» **Required work**:
Update the records from the line containing "What do you see at coordinates (400, 406)" up to and including the line containing "center [400, 406].", replacing "screenshot" with "screen capture" and leaving everything else unchanged. Give only those lines, and omit the pictures.

» **Data to examine**:

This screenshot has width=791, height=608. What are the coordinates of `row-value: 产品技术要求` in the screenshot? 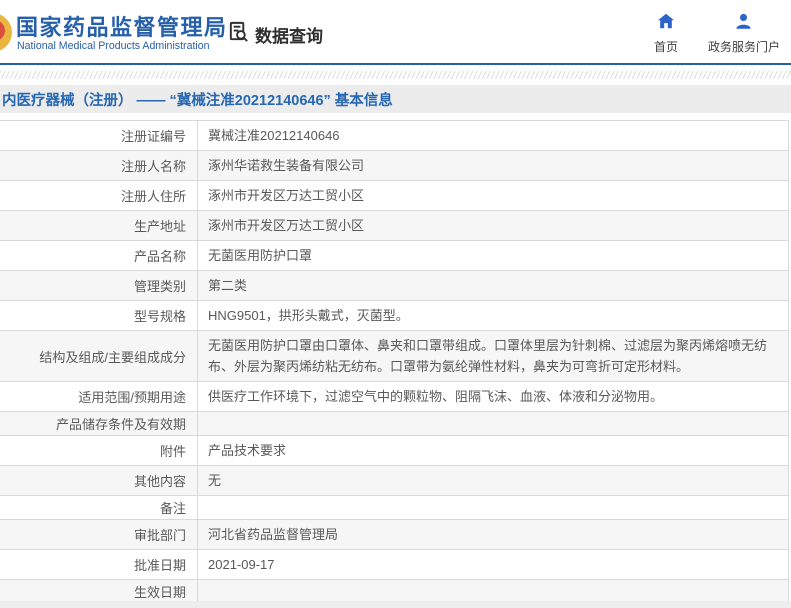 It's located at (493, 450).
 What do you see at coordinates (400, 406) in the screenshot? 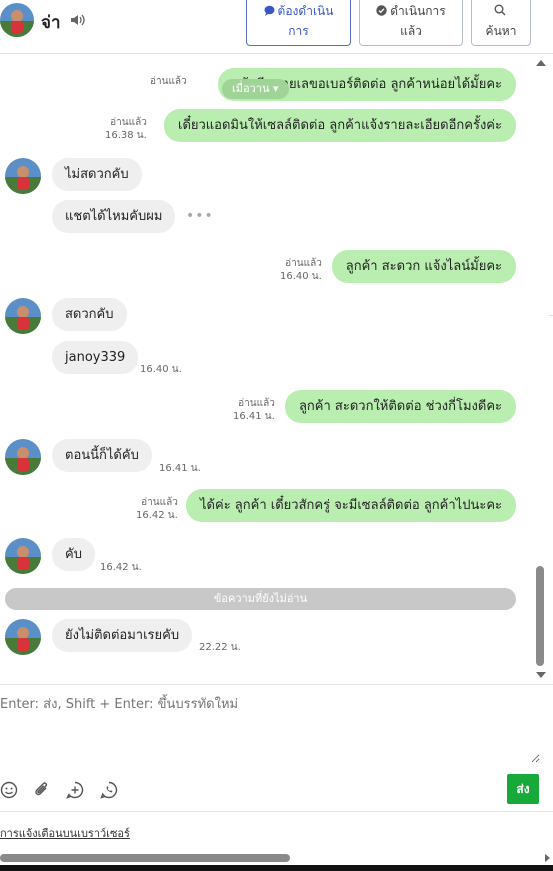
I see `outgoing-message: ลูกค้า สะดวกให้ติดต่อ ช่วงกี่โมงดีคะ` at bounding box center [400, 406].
==
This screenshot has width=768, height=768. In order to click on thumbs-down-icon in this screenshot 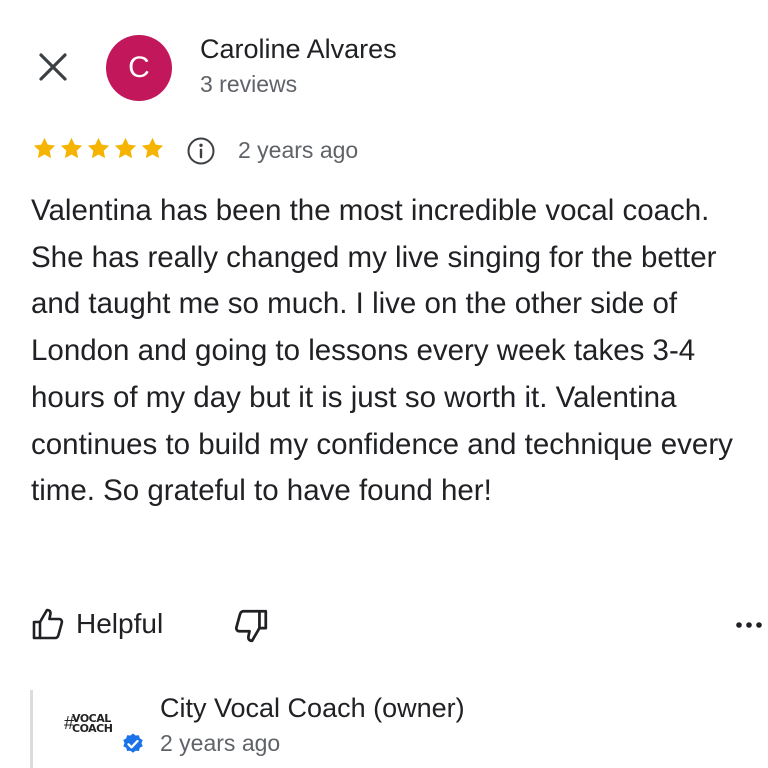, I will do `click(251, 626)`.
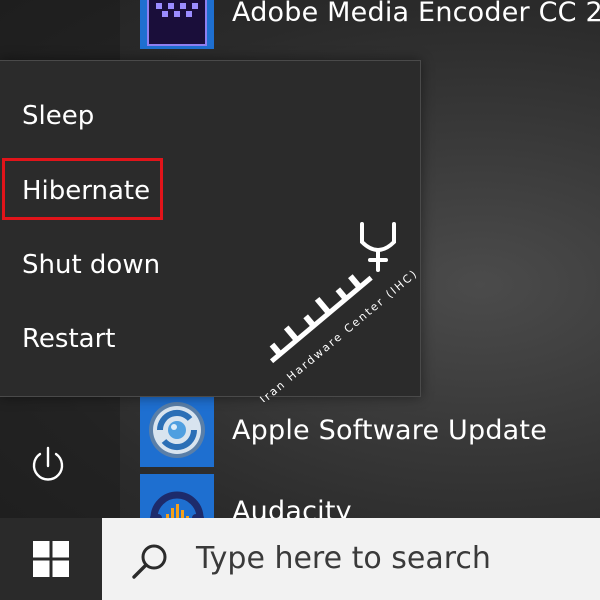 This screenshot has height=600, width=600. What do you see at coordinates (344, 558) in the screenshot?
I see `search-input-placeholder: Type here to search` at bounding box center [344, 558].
==
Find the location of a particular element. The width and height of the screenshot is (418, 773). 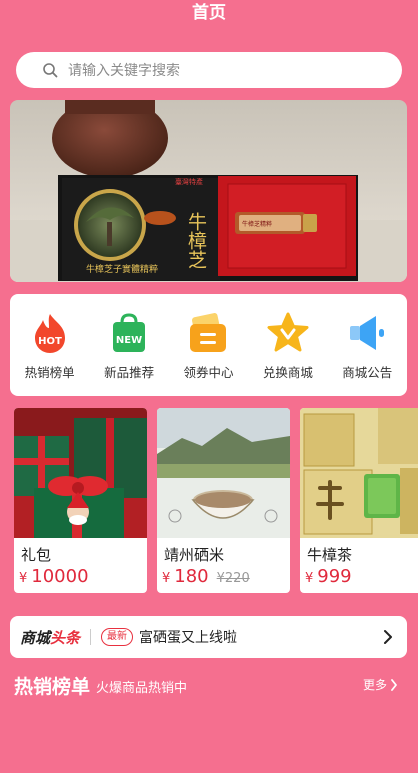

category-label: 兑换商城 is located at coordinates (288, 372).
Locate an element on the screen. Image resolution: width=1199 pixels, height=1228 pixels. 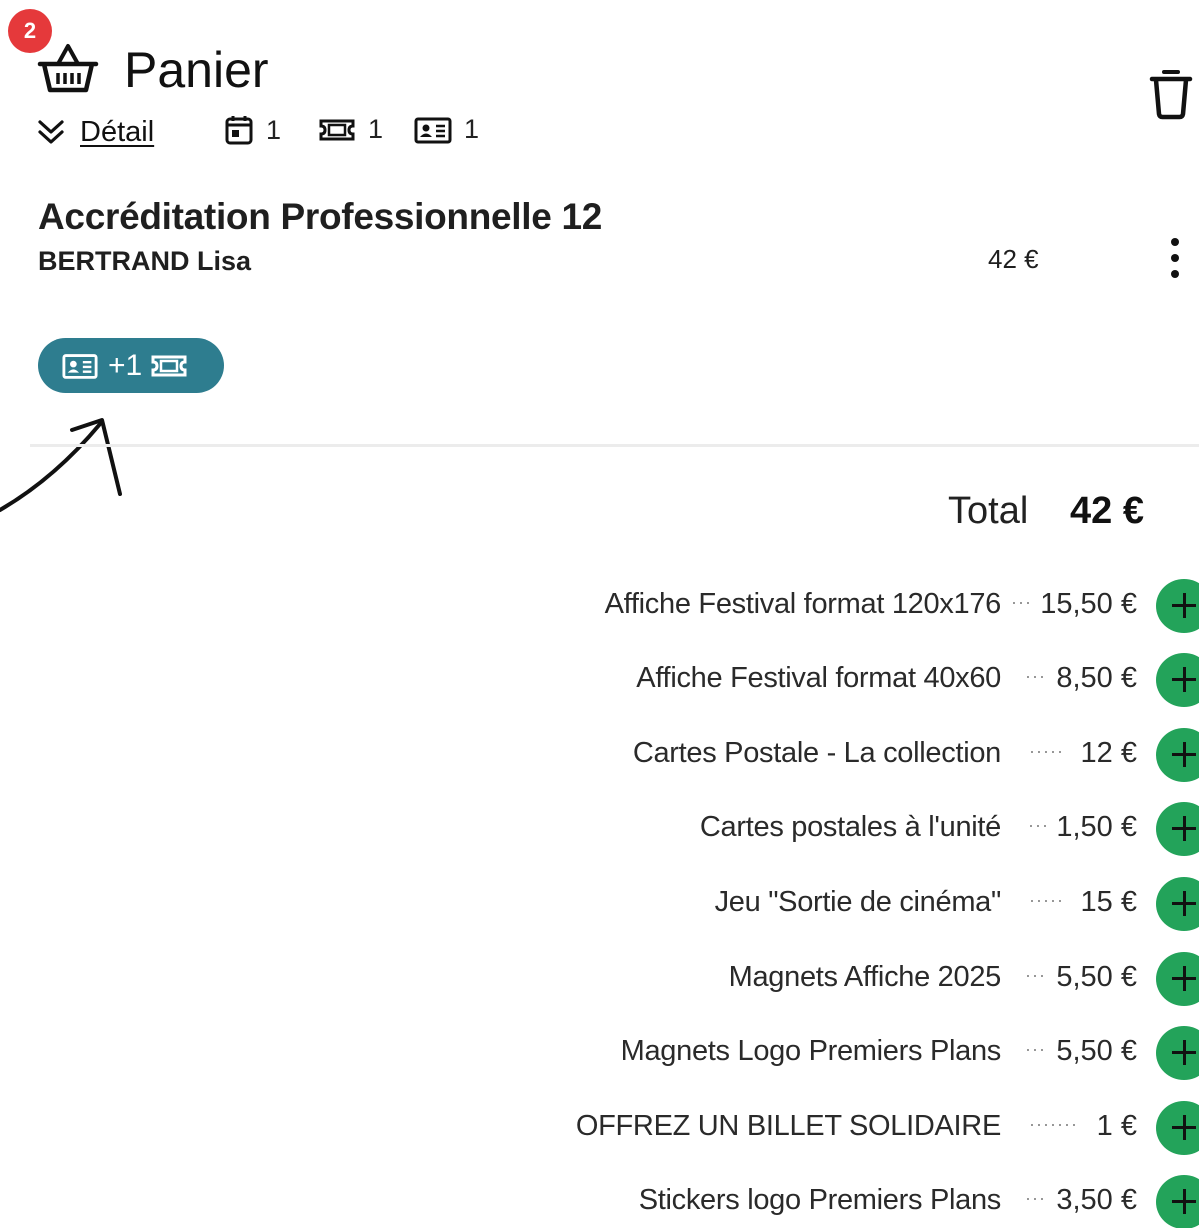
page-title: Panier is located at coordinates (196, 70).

» **Response area**:
 What do you see at coordinates (400, 406) in the screen capture? 
I see `outgoing-message: ลูกค้า สะดวกให้ติดต่อ ช่วงกี่โมงดีคะ` at bounding box center [400, 406].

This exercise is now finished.